PH.D DEFENCE - PUBLIC SEMINAR

3D Mesh Preview Streaming

Speaker
Mr Zhao Shanghong
Advisor
Dr Ooi Wei Tsang, Associate Professor, School of Computing


19 Nov 2014 Wednesday, 02:00 PM to 03:30 PM

Video Conference Room, COM1-02-13

Abstract:

Sharing high-resolution 3D models over the Internet is challenging due to the models' geometric complexity. There are two typical ways to preview a 3D model online: (i) by showing a set of representative views (or "keyviews") of the 3D model; and, (ii) by showing a video of the 3D model as viewed from a moving camera along a path. This thesis proposed a third approach for mesh-based 3D models, termed as 3D mesh preview streaming, by streaming and showing parts of the mesh surfaces visible along the virtual camera path.
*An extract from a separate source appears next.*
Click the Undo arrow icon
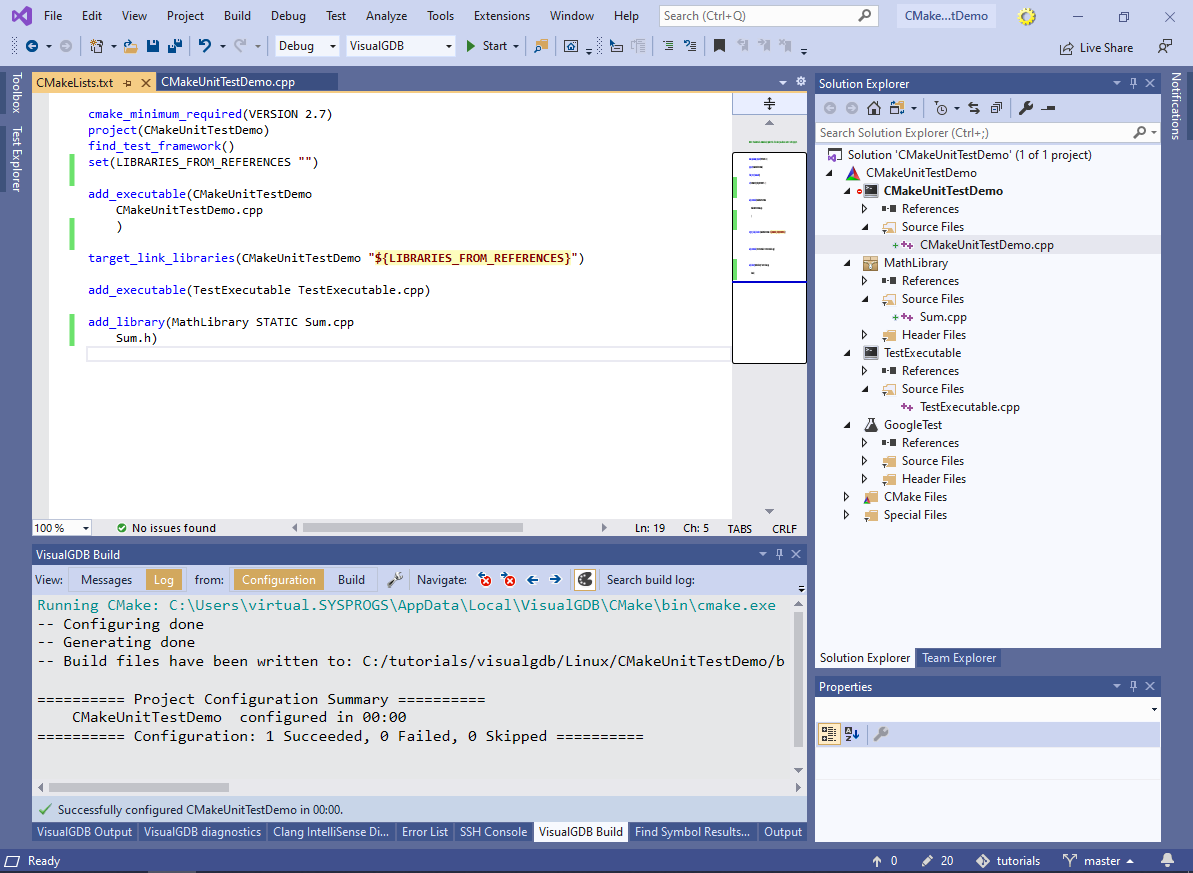The image size is (1193, 873). 205,46
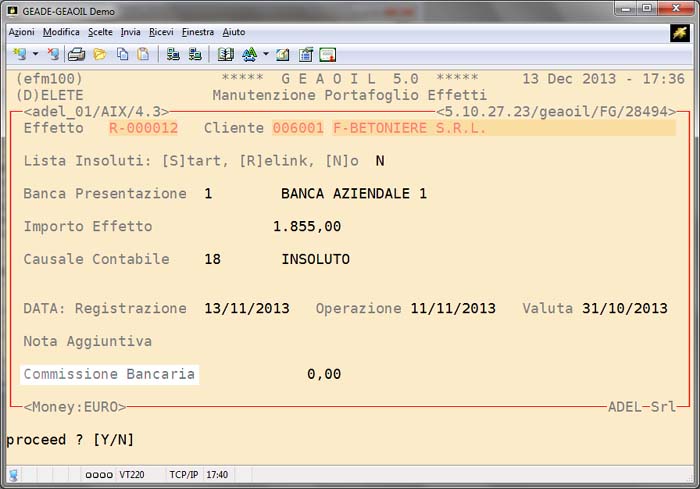Click the Commissione Bancaria highlighted field
Viewport: 700px width, 489px height.
click(109, 375)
A preview is a sequence of 3D synthetic views (or "views") rendered by a virtual camera (or "camera") along a camera path. A good preview has the following properties: (i) the camera path should pass through representative or novel views smoothly, with the camera moving at a constant speed; and, (ii) the mesh should be refined to full resolution (view-dependently) before it is shown to the user. But the network bandwidth is limited and fluctuates in the Internet. The client may not receive sufficient data in time for mesh refinement. Therefore, this thesis addressed three issues of 3D mesh preview streaming, focusing on: (i) how the preview streaming system would best handle bandwidth variation effectively; (ii) which vertices of the mesh surfaces are important and to be sent first when the bandwidth allows; and, (iii) how to measure the novelty of a view on a camera path compared to other views already visited by the path. We considered bandwidth constraint, semantic importance of mesh surfaces, and human mental images of 3D objects, as follows.
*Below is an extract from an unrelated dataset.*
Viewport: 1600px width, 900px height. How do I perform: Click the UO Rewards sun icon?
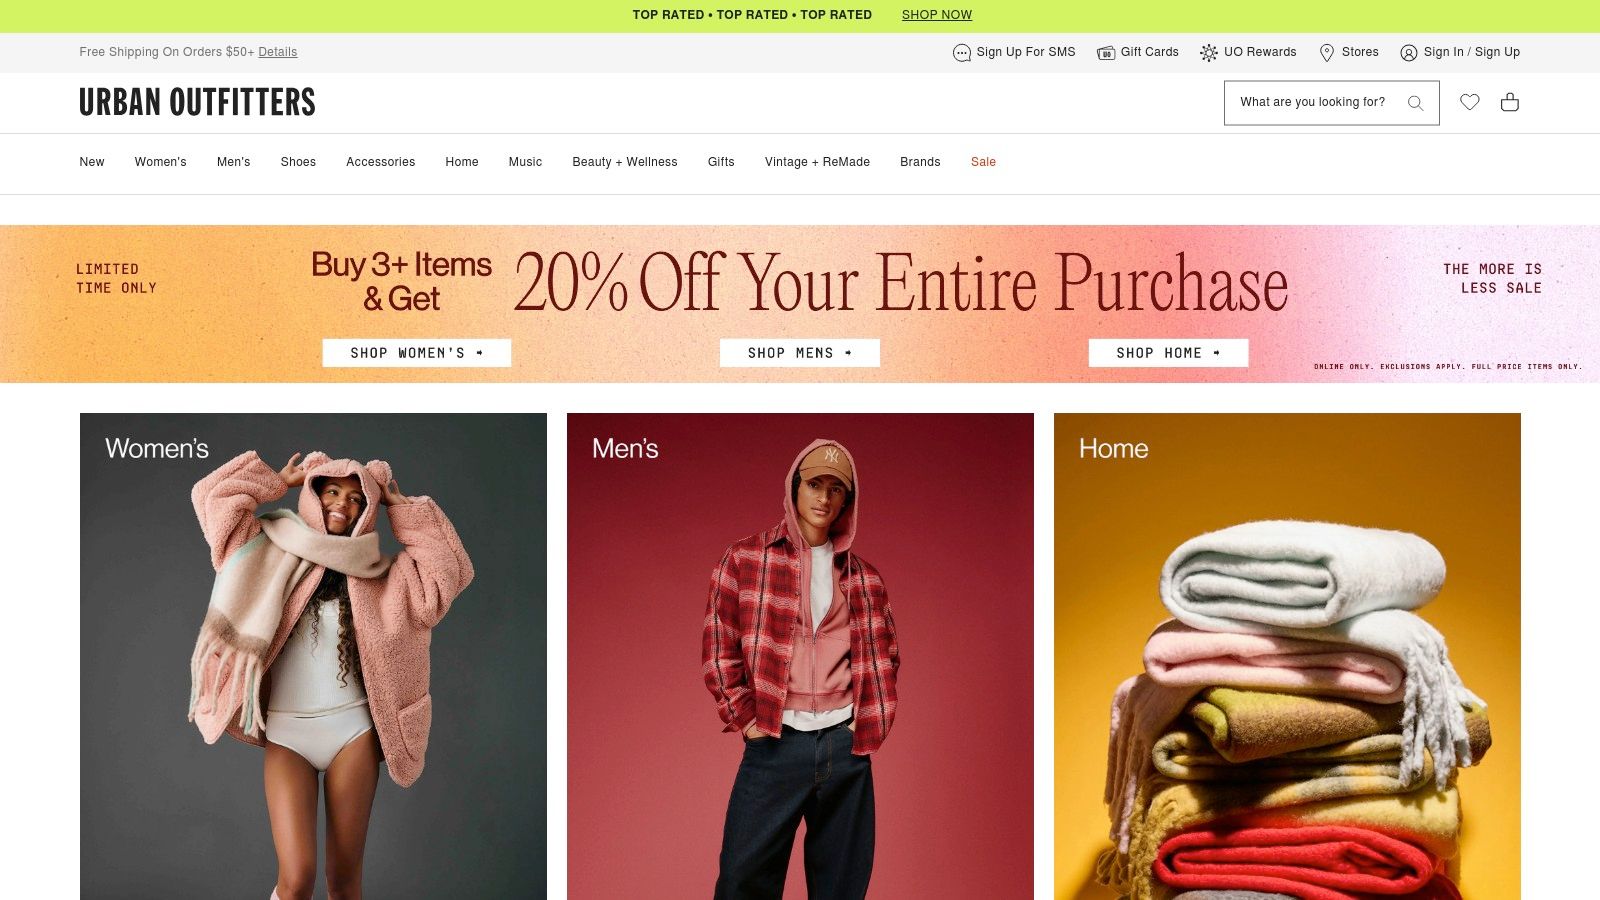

First, we introduced the preview streaming architecture and investigated which schemes capable of adapting to bandwidth variation. A set of keyviews was given as input. Our results revealed that: (i) reducing camera speed, reducing mesh quality, and zooming out the camera are viable schemes for bandwidth adaptation; and, (ii) when the camera moves close to a keyview, it is preferable to reduce camera speed; otherwise, we reduce mesh quality if the bandwidth drops.

Second, a semantic-aware saliency-guided approach was proposed to transfer and refine perceptually important mesh vertices first. The experiment results showed the effectiveness and efficiency of our approach in prioritizing important mesh vertices during the refinement, either view-dependently or view-independently. We inferred the semantic importance of the logical parts of a mesh (e.g., "head", "wings") by requiring the user to input only a few views of the mesh that are deemed important by the user.
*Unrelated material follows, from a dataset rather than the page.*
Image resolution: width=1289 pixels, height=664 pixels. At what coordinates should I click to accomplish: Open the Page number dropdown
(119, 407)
Third, we modeled the dissimilarity among views, and the novelty of a view was measured by its dissimilarity to other view(s). Two views are dissimilar if they have different viewing content or viewing orientations. The model evaluated perceptual cost of mentally reconstructing one view from other view(s). Higher perceptual cost means more dissimilarity. Perceptual cost was related to reaction time of rotation and completion of human mental images. Visual comparisons among dissimilarity measures suggested that our model can better determine how dissimilar one view is to other view(s).